▶ [Aim of the task]: Restate word for word the lines below from the one that has "The image size is (1456, 819)." through the one that has "the green tracked", keeping both and dropping all pictures.

▶ [Records provided]:
╭──
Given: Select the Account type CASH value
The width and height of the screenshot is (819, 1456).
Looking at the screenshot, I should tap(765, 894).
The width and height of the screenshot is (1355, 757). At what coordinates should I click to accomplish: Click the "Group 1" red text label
╰──
╭──
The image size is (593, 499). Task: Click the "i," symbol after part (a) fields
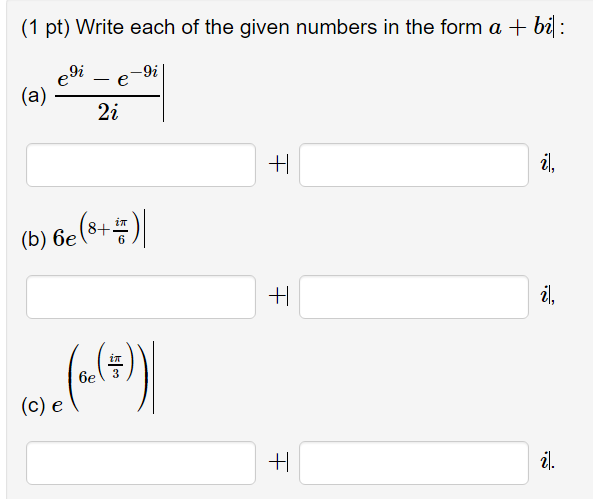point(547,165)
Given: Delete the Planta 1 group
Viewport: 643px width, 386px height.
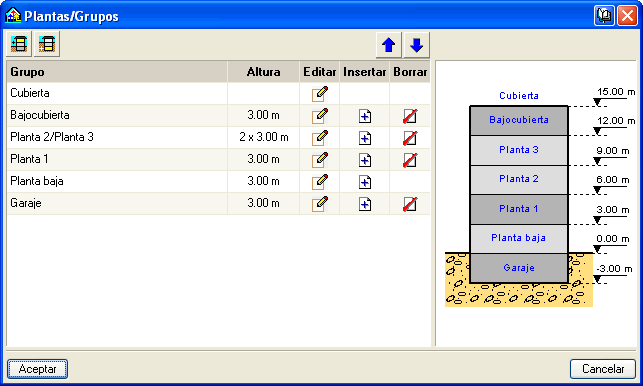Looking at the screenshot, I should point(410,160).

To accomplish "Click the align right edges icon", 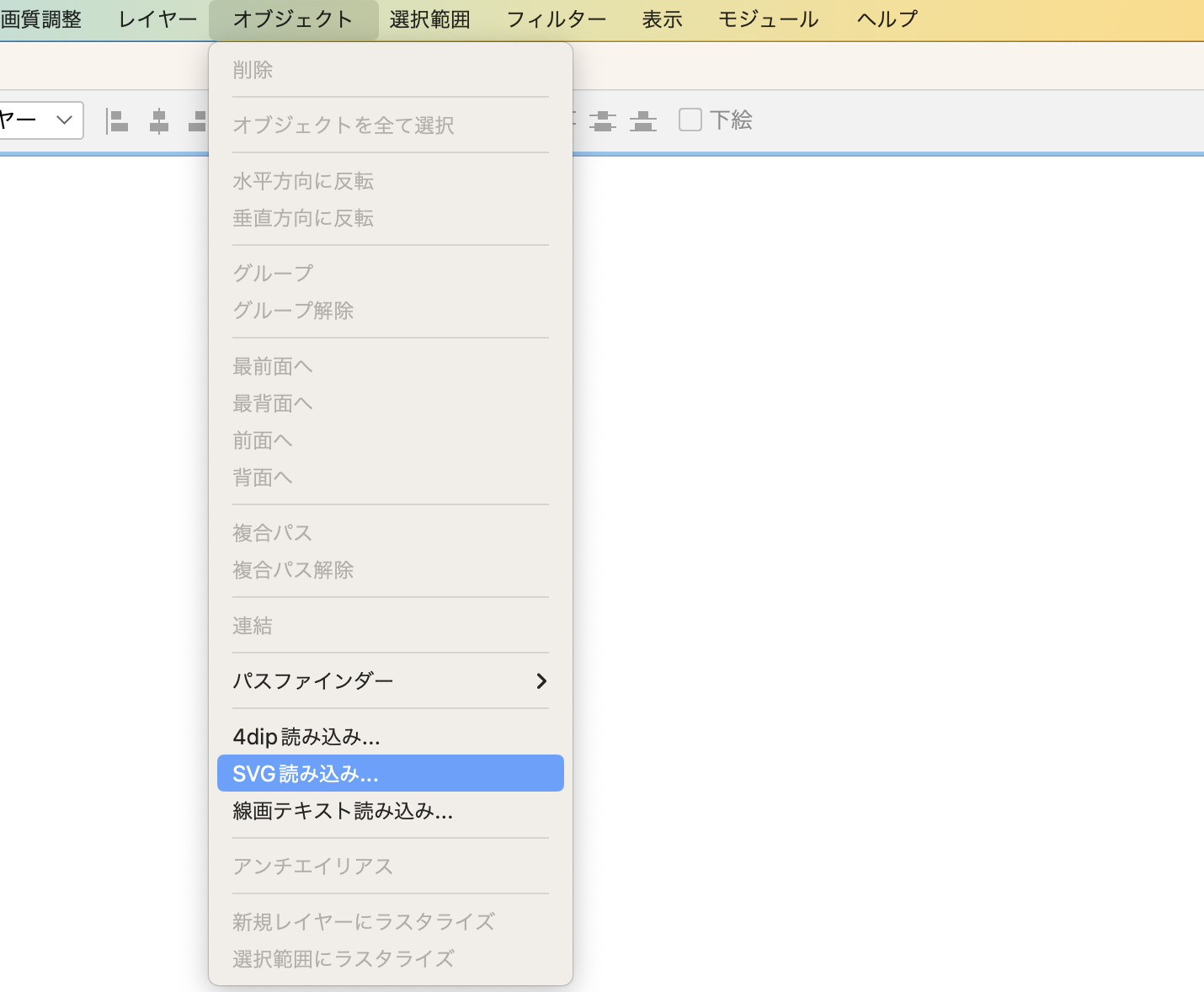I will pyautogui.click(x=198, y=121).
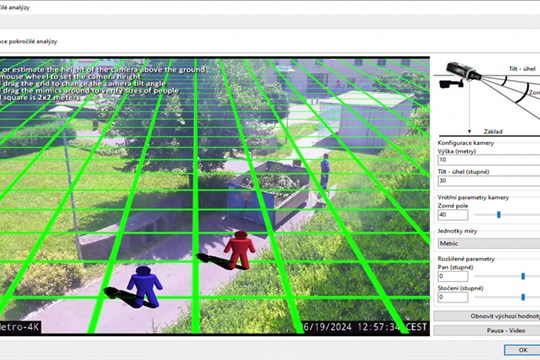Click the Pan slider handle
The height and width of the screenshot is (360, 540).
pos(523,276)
╰──
╭──
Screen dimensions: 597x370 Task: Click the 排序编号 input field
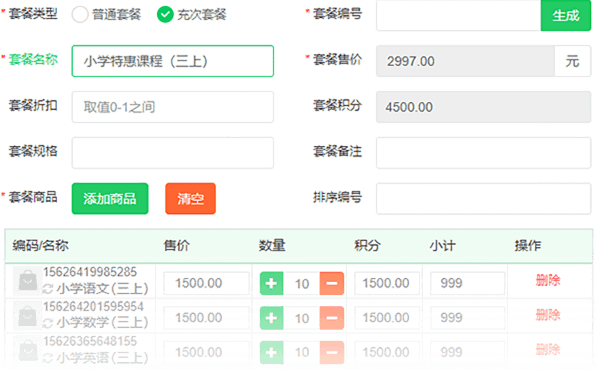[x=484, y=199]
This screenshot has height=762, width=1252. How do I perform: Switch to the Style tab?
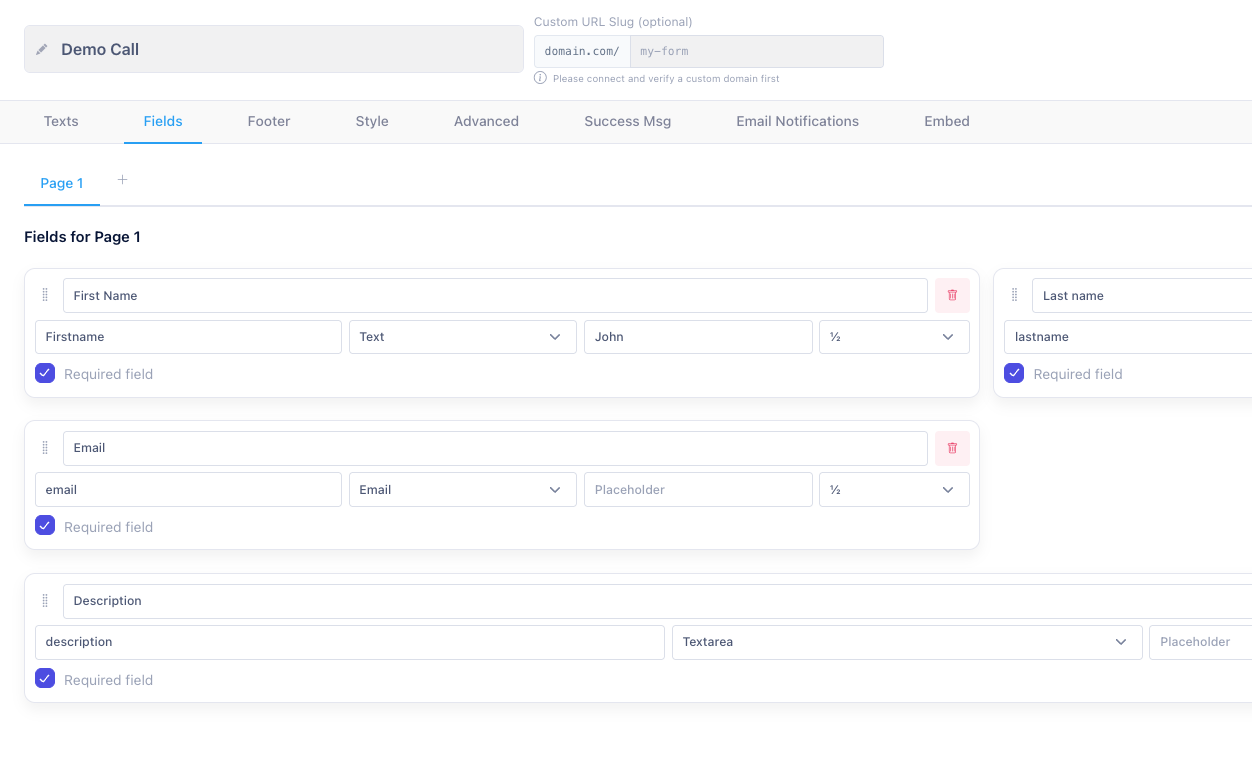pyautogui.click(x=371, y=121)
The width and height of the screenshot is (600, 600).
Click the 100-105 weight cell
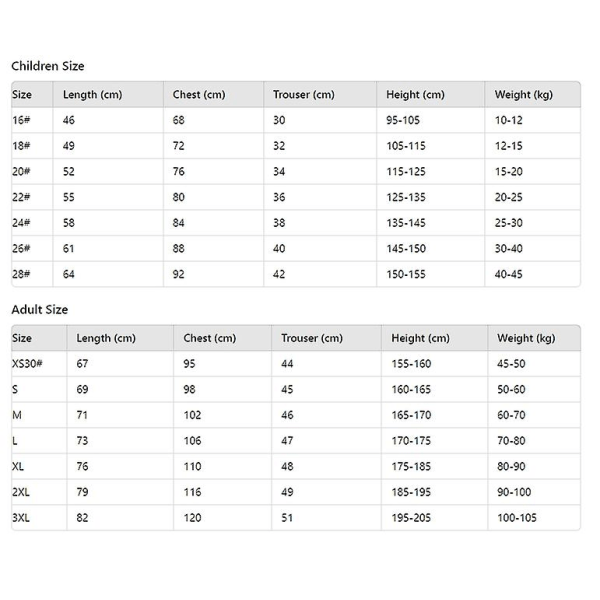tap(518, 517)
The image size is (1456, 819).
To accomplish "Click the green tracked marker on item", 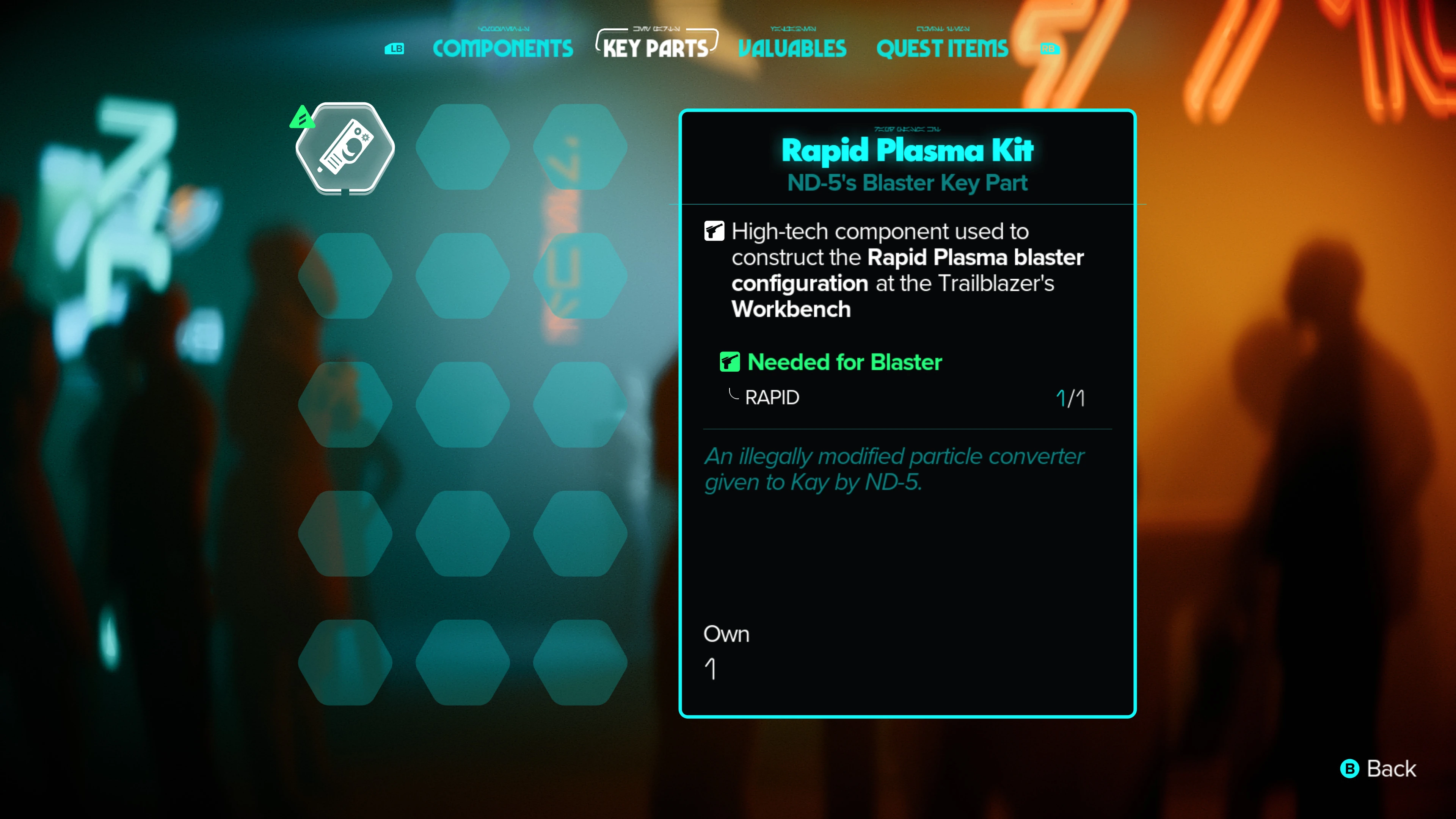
╰──
▶ [Final answer]:
The image size is (1456, 819).
To accomplish "Click the green tracked marker on item", 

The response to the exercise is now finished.